Find some good blogs & podcasts and subscribe to them! If you can dig out some of the best bloggers for the technology stack that you’re interested in, you can sometimes get some excellent articles to read on the way into work. It’s important to avoid subscribing to too many blogs – you need to be able to actually read them. Too many would be unproductive and you would not get chance to read them and give them the concentration that they deserve.

As it stands at the moment, the blogs I can recommend are: Coding Horror, Joel On Software, Stack Overflow, Scott Hanselman’s Computer Zen, Jon Skeet Coding Blog, ScottGu’s Blog, you’ve been HAACKED, Elegant Code and of course, shameless plug to mine Blog @ Amadiere.com

I’d also highly recommend listening to a few podcasts when you can, the Stack Overflow podcast is particularly good, but there are plenty of others.
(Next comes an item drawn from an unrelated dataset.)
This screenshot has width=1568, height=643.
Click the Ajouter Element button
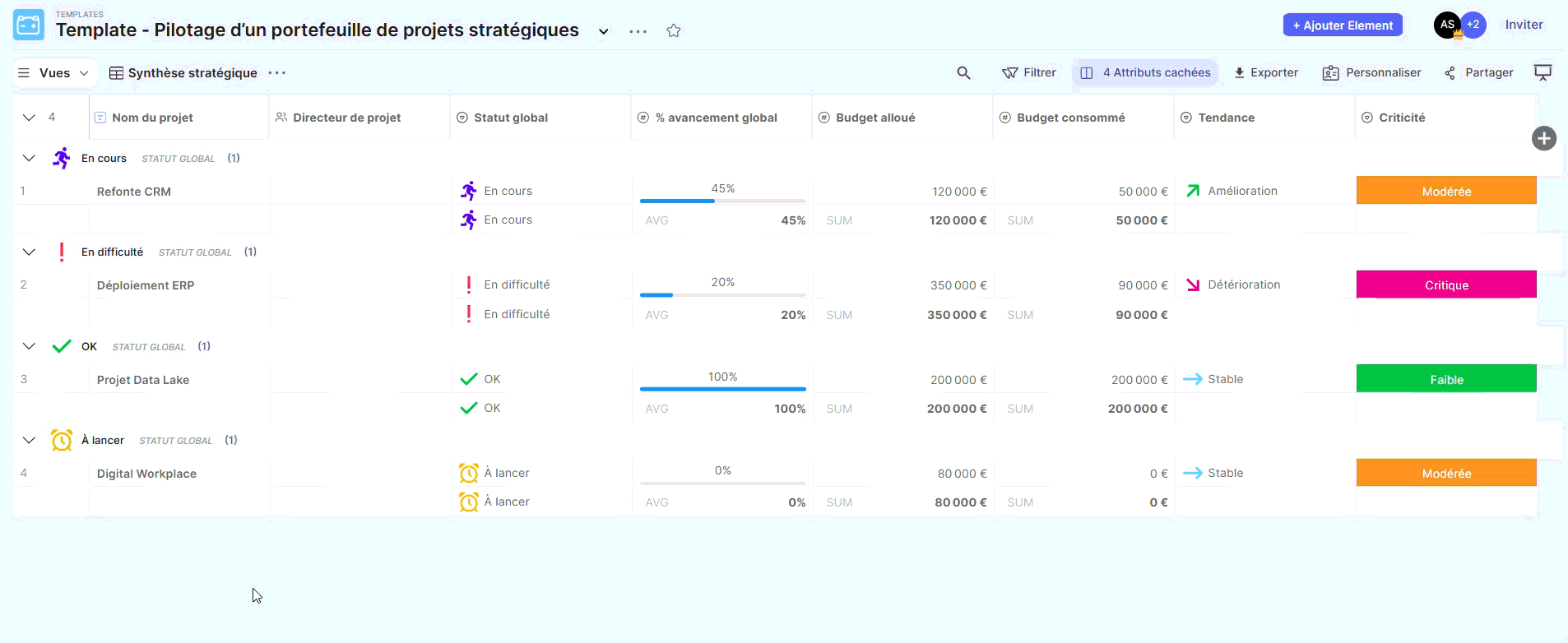click(1342, 25)
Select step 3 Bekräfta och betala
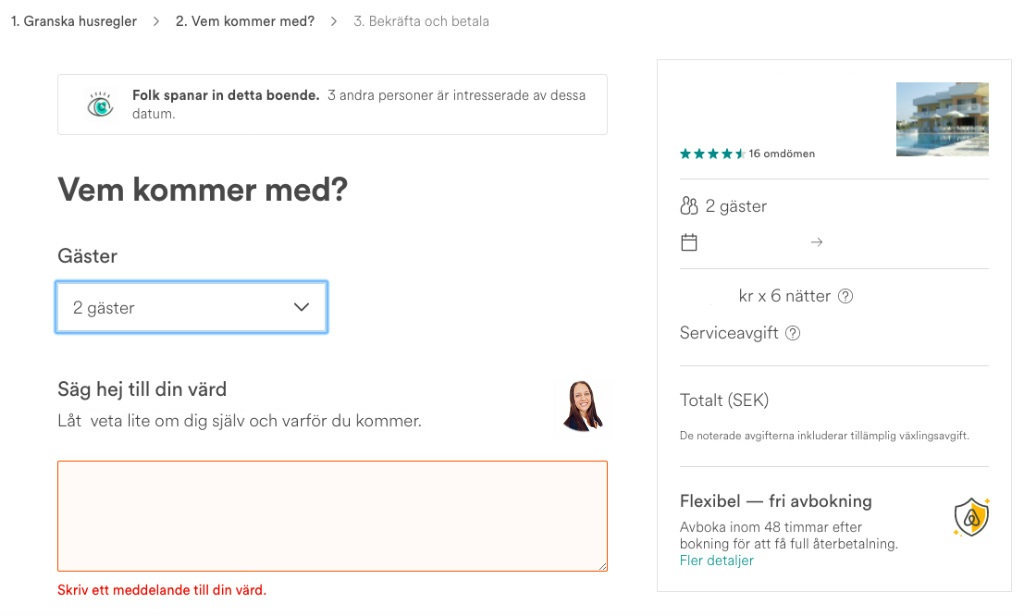1024x616 pixels. click(x=421, y=21)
So scout around for the ones which focus on your development environment (or are to a degree, fairly generic like the Stack Overflow one).

Care About Your Craft

I’m not saying you have to start hyper-ventalating when someone shows you a demo of some of the stuff in ASP.NET 4, but you should at least be interested in what opportunities it might have to offer you (exclusion, of course, for those that do not use .NET). The mere fact you are reading online blogs about improving your craft implies that you already care enough to read and work out of hours. It’s important I believe to feel for your projects, they should be like children to you. You look after them, care for them, make sure they wash behind their ears and when they are finally of age, you can help them leave home and go and live with their users.
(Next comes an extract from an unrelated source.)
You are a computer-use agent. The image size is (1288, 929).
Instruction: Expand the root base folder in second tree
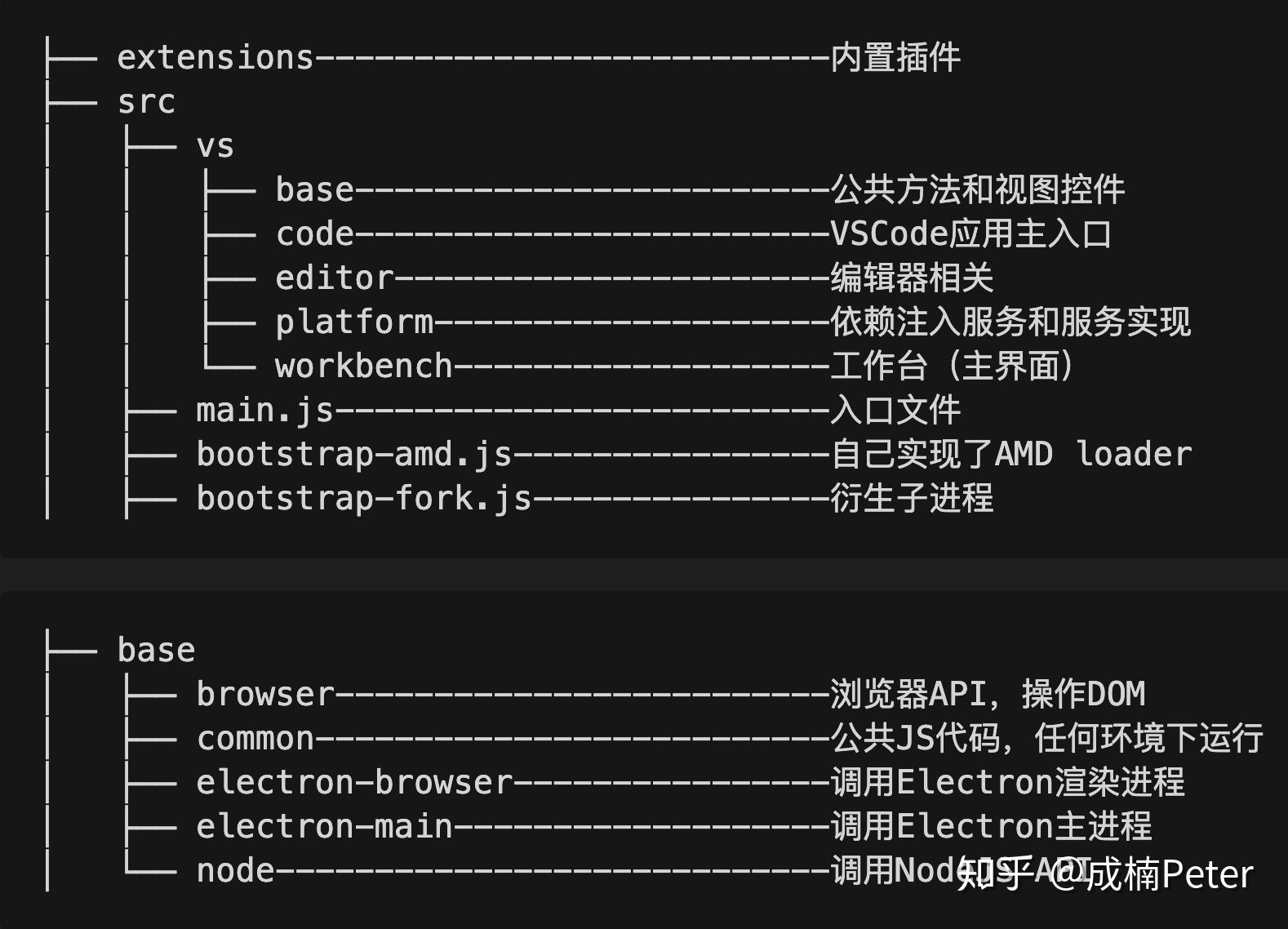point(156,651)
Keep Updated With Changes To Your Development Stack

Things change. Don’t be as they say, a “COBOL Dinosaur”. You should be subscribed to whatever feeds you can that tell you when software and development languages are updated. If the updates aren’t detrimental to your development, go ahead and install them and have a play around with any of the new features that took your fancy. Ride the wave of the future!

Have A Book To Read

It doesn’t have to be a dead tree, but having something you can just work your way through will do no harm. There are a number of great books that people recommend with the top ones being Code Complete and the The Pragmatic Programmer. I quite enjoy language and environment specific books too, such as Professional ASP.NET 3.5, Professional ASP.NET MVC 1.0 and Professional C# 2008.

Write Something!

At the end of the day – don’t procrastinate! Write some code! Get your hands dirty and enjoy the glory that is !le code!